The injection speed of Onyx is currently based on experimental results from studies in swine models of AVM.1618 DMSO comprises ≥90% of Onyx used in AVM embolization, and vasospasm and vascular toxicity can develop when DMSO is injected into arteries rapidly or in a large volume. However, the vascular toxicity of DMSO can be ignored under the recommended injection speed18 and a slow injection speed ≤0.1 ml/min is therefore recommended for Onyx.2,3 Moreover, from the perspective that Onyx has a relatively high viscosity, the recommended injection speed should be followed in order to prevent Onyx extravasation since a fast injection speed would require Onyx injection under excessive pressure. In the present case, the injection speed of Onyx was unlikely to be the cause of extravasation, since the mean injection speed did not exceed 0.1 ml/min. Moreover, while Onyx extravasation is likely to occur from the site of hemorrhage in cases of AVM after bleeding, the present case involved an unruptured AVM. Although Natarajan et al. found angionecrosis in 43% and 59% of resected specimens through pathological examination of the brain AVM after Onyx embolization,3,10 angionecrosis due to DMSO commonly occurs during the subacute stage,10,16 indicating that DMSO-induced angionecrosis as the cause of Onyx extravasation is unlikely in the present case.

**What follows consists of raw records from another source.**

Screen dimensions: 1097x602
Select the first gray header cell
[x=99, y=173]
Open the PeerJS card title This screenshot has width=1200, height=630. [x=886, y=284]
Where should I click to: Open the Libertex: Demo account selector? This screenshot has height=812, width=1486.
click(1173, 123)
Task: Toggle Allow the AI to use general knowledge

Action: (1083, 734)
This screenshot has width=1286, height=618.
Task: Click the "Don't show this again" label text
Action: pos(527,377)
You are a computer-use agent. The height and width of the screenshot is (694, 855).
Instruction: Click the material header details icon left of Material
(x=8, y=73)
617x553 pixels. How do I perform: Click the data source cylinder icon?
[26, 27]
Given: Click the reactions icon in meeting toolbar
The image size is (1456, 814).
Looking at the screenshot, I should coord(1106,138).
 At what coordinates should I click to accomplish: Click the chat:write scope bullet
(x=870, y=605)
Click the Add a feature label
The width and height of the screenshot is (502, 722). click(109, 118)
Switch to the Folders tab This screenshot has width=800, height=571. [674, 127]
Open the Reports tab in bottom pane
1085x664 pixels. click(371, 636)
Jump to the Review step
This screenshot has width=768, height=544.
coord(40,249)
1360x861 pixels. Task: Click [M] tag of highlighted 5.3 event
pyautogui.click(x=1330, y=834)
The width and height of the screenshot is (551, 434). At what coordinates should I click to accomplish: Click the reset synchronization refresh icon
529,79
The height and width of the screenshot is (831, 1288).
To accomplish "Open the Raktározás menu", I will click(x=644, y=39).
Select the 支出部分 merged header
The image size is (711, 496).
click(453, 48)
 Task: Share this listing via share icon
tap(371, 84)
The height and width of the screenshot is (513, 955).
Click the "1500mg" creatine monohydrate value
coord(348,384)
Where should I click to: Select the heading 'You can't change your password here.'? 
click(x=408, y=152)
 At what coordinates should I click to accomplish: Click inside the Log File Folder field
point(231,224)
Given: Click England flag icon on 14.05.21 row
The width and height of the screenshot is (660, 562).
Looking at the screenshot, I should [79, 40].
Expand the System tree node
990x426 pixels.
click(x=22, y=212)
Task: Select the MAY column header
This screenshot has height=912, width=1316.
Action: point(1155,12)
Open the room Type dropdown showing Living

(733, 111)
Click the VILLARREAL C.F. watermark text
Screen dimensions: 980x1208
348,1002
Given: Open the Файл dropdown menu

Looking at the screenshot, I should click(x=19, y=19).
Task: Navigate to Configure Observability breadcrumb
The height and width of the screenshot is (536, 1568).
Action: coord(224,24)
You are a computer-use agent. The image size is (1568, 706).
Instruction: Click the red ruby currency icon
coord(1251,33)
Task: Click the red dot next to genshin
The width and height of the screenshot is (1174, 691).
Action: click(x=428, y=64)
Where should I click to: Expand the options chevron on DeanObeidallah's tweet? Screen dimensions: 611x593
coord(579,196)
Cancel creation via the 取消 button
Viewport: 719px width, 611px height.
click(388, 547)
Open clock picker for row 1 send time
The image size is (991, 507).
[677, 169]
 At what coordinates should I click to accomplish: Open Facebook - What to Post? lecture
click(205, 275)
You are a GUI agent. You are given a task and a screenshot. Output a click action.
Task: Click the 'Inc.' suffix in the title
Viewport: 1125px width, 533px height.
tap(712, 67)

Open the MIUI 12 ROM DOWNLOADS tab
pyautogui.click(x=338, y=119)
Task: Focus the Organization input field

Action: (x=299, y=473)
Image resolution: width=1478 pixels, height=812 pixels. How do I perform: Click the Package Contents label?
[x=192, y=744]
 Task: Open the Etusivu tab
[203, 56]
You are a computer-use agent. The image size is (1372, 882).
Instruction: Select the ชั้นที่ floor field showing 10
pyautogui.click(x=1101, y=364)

In the present case, we could not definitively conclude why Onyx extravasation occurred from the nidus. Nonetheless, our findings indicated that Onyx may perforate the nidal vessel wall and extravasation may occur under injection into a weakened nidus. In brain AVM, particularly in an eloquent area, symptomatic brain tissue injury may occur because of Onyx extravasation, so Onyx injection should be suspended as soon as possible after identification of extravasation. To accomplish this, thorough confirmation of the vascular structures of the nidus, feeding artery, draining vein, aneurysms, and varicose veins is needed preoperatively and Onyx must be injected slowly and carefully for penetration into the nidus.

Conclusion

We have reported a case of Onyx extravasation during embolization of a cerebellar AVM confirmed by surgical resection and pathological analysis. Since Onyx extravasation can occur during brain AVM embolization, thorough preoperative confirmation of the vascular structure of AVM may be desirable, along with slow, careful injection of Onyx into the nidus.

Acknowledgments

We wish to thank the following doctors for the management of the patient in the present case: Katsunori Asai, Taku Inada, Takenori Ogura, Teishiki Shibata, Mikiya Beppu and Kampei Shimizu.

Declaration of conflicting interests

The authors declared no potential conflicts of interest with respect to the research, authorship, and/or publication of this article.

Funding

The authors received no financial support for the research, authorship, and/or publication of this article.